### [SOURCE TEXT]
-- START --

Julian Fraser (right) is challenging Premier Smith to tell the territory when proposed legislation will be brought to the parliament to ‘liberate’ local companies that are not involved in financial services

Member of the parliamentary opposition Julian Fraser wants Government to declare when proposed legislation “will be brought” to the House of Assembly to “liberate” local companies from “onerous” regulations that are best applicable only to offshore firms in the financial services industry.

Fraser, who represents the Third Electoral District, has been a long-standing crusader for especially small businesses to be relieved of some of the regulations that he thinks should solely target the financial services industry.

In the next sitting of the House of Assembly on May 11, he will ask Premier and Minister of Finance Dr D Orlando Smith the following:

“Could the Premier and Minister of Finance please tell this Honourable House when legislation will be brought to this Honourable House aimed at liberating local companies – especially small local companies – from the raft of onerous regulations aimed at non-resident offshore companies and the investment of offshore funds, whose sole purpose for being here are the benefits derived from the Territory being an offshore financial centre?”

Meanwhile, just over a year ago, Fraser, who was then Leader of the Opposition, noted that there previously was one law that applied to companies termed “local”. There was another law that catered to firms in the financial services industry that were considered “international”.

Following legislative changes, however, all companies registered in the British Virgin Islands are being designated as local, and are being governed predominantly by the same regulations.

That, Fraser has been contending, is creating undue hardship for especially small businesses that are not involved in the financial services industry.

When the issue was raised in the House a year ago, Premier Smith promised that his administration would examine ways to make it less burdensome for locals who want to register certain companies in the British Virgin Islands, when compared to offshore companies in the financial services industry.

The premier, a year ago, told the House: “This (registration of companies) is something that we on this side as Government have had some discussions about up to recently. We are actually in the process now of looking at that matter, and seeing how we could tailor things so that the local small businesses would not be subject necessarily to the same rules such as [the] amount of money when they are registering their companies. But this is something that we have to look at very carefully as we go forward, and we are indeed doing that… Actually, some of the countries we are looking at – what they do [is that they] have specific legislation for local companies which give certain benefits to local companies. So we will be looking at that.”

Since those comments were made, Premier Smith has not stated what action his administration will take to address the concerns Fraser had raised.

-- END --

### [WHAT IS BEING ASKED]
From the article on Julian Fraser and the proposed company legislation, reproduce word for word the passage that begins with "Meanwhile, just over" and ends with "involved in the financial services industry.".

### [DATASET EXCERPT]

-- START --

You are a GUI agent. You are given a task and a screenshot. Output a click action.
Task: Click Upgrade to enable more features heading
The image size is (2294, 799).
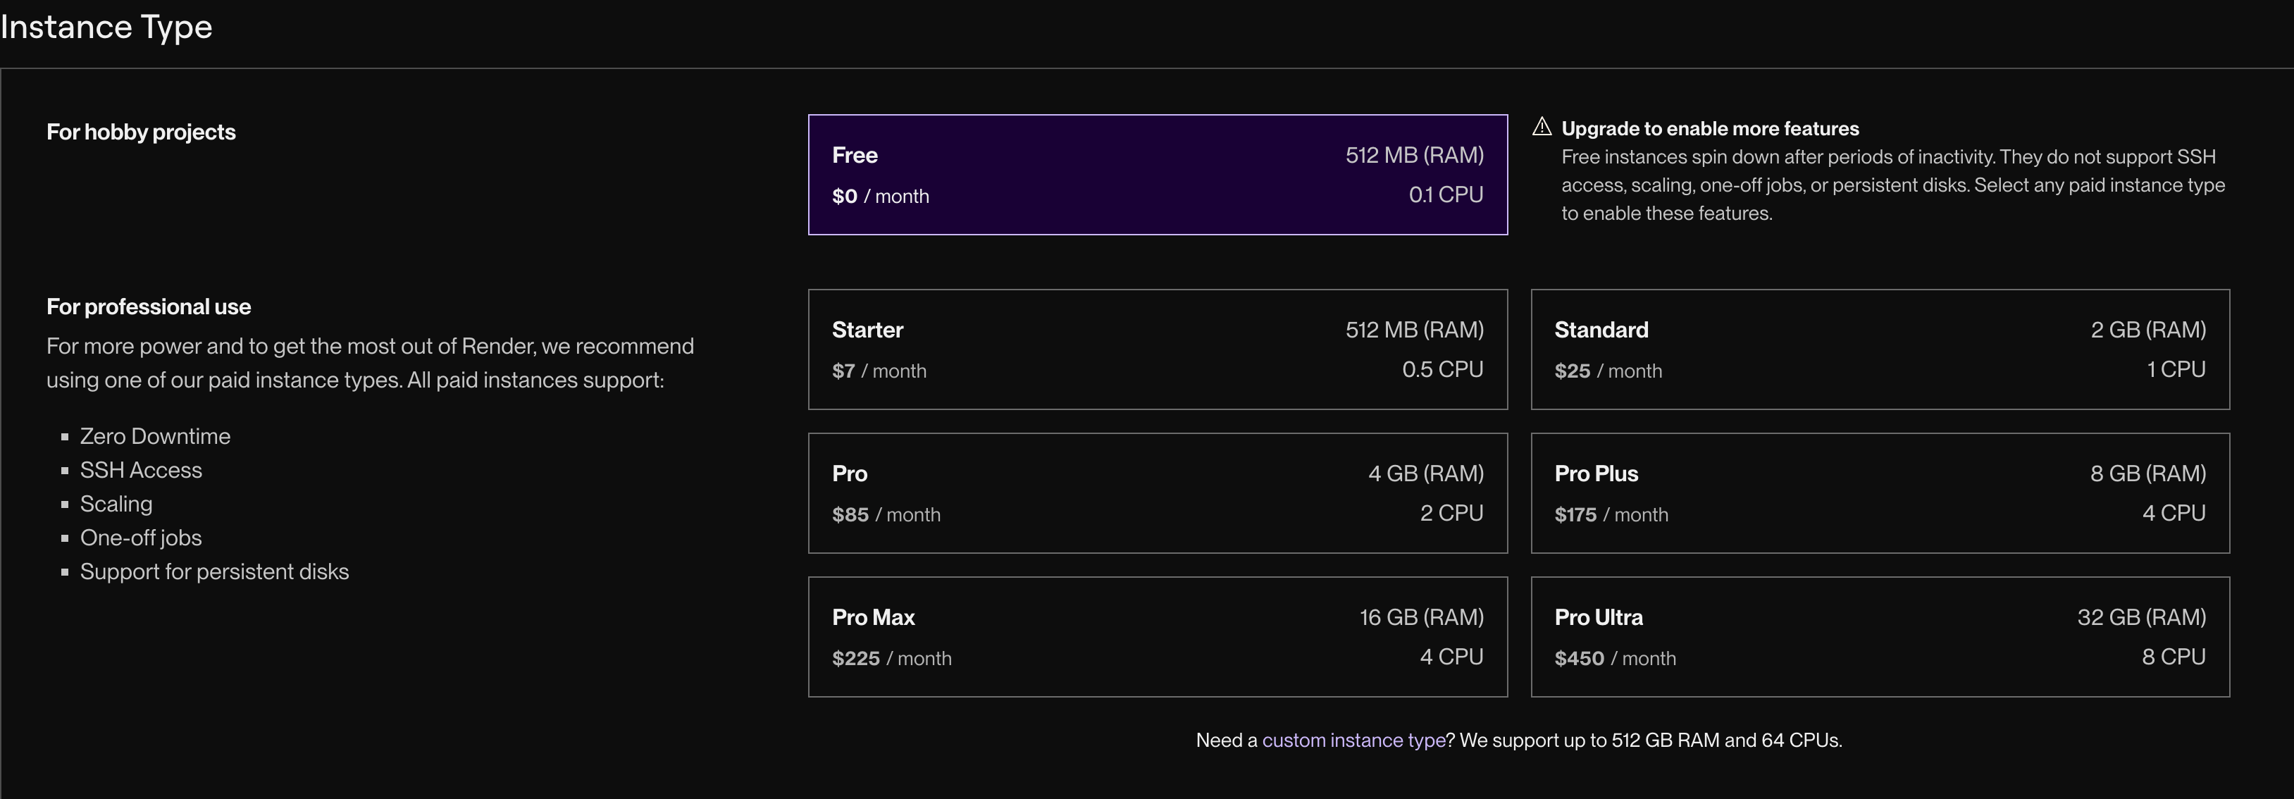point(1710,129)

-- END --

### [OUTPUT]
Meanwhile, just over a year ago, Fraser, who was then Leader of the Opposition, noted that there previously was one law that applied to companies termed “local”. There was another law that catered to firms in the financial services industry that were considered “international”.

Following legislative changes, however, all companies registered in the British Virgin Islands are being designated as local, and are being governed predominantly by the same regulations.

That, Fraser has been contending, is creating undue hardship for especially small businesses that are not involved in the financial services industry.